START TEXT SEGMENT
Upon their arrival, the nuns were welcomed by the Sisters of St. Joseph, with whom they stayed until they could find their own home. They soon took up residence at 728 West 28th Street, near Exposition Park, in the former home of mining geologist Newton Horace Winchell. This would be their temporary home until a more permanent facility could be established.

Living a cloistered life with their popular Chapel of Perpetual Adoration on a regular residential street soon proved taxing, however. Thus in 1934, the nuns obtained a more suitable property when they were able to purchase the former mansion of a Canadian-born copper king Joseph Louis Giroux (d. 1933), on Carmen Avenue in Hollywood. The house had been designed in 1912 by master architect Frederick Roehrig, with landscaped gardens by Arthur E. Simpson. The grounds included vast lawns, terraces, fountains, rare plant specimens and long driveways lined with palm trees. The attraction of the property surprised the prioress who supervised its selection, as one of her instructions to the realtor had been, "Show me anywhere but Hollywood!” The purchase was accomplished with the support of some of Los Angeles’ wealthiest families of the era, including by the families of Edward L. Doheny, Isidore B. Dockweiler, George Allan Hancock, as well as the Van de Kamp's. In 1948, the Catholic women of the city joined forces to raise the funds to build a more appropriate facility for the community. Maureen O’Sullivan was the chairwoman, and sponsors included Edith Head, Louella Parsons, Irene Dunne and the society reporter Princess Conchita Sepulveda Pignatelli, of the noted Sepúlveda family of California.
END TEXT SEGMENT
START COLLECTED MATERIAL
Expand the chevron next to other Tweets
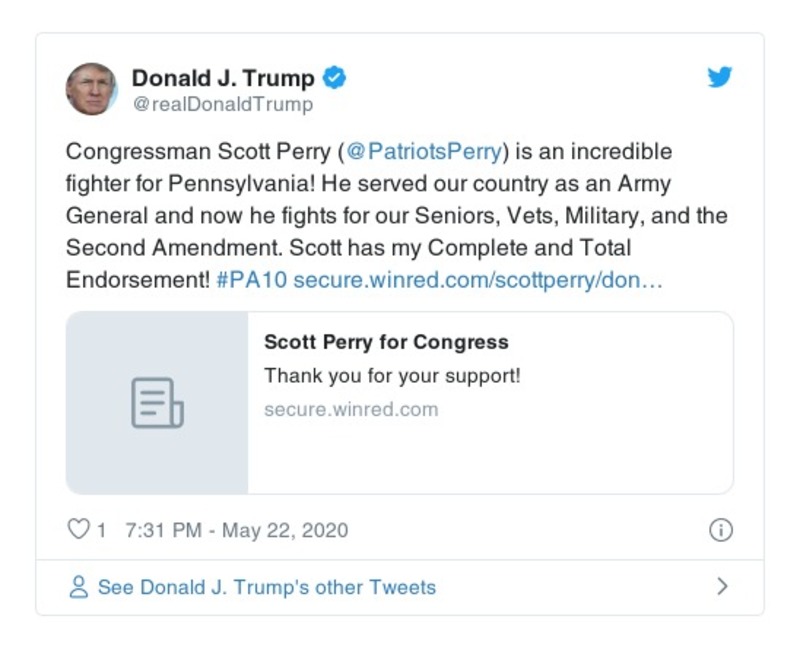725,588
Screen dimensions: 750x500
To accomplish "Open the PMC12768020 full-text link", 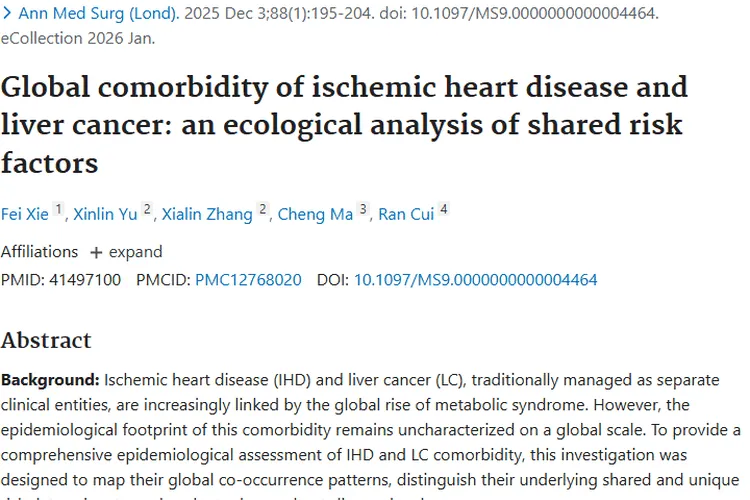I will tap(248, 280).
END COLLECTED MATERIAL
* [PROBLEM DETAILS]: Summarize the passage on the nuns' early residences in three sentences.

* [EXERCISE RESULT]: After being welcomed by the Sisters of St. Joseph, the nuns moved into a temporary home at 728 West 28th Street near Exposition Park, the former residence of mining geologist Newton Horace Winchell. Because a cloistered life with a popular Chapel of Perpetual Adoration on a residential street proved taxing, in 1934 they bought copper king Joseph Louis Giroux's former mansion on Carmen Avenue in Hollywood, with support from some of Los Angeles' wealthiest families. In 1948, the city's Catholic women, with Maureen O'Sullivan as chairwoman, joined forces to raise funds to build a more appropriate facility for the community.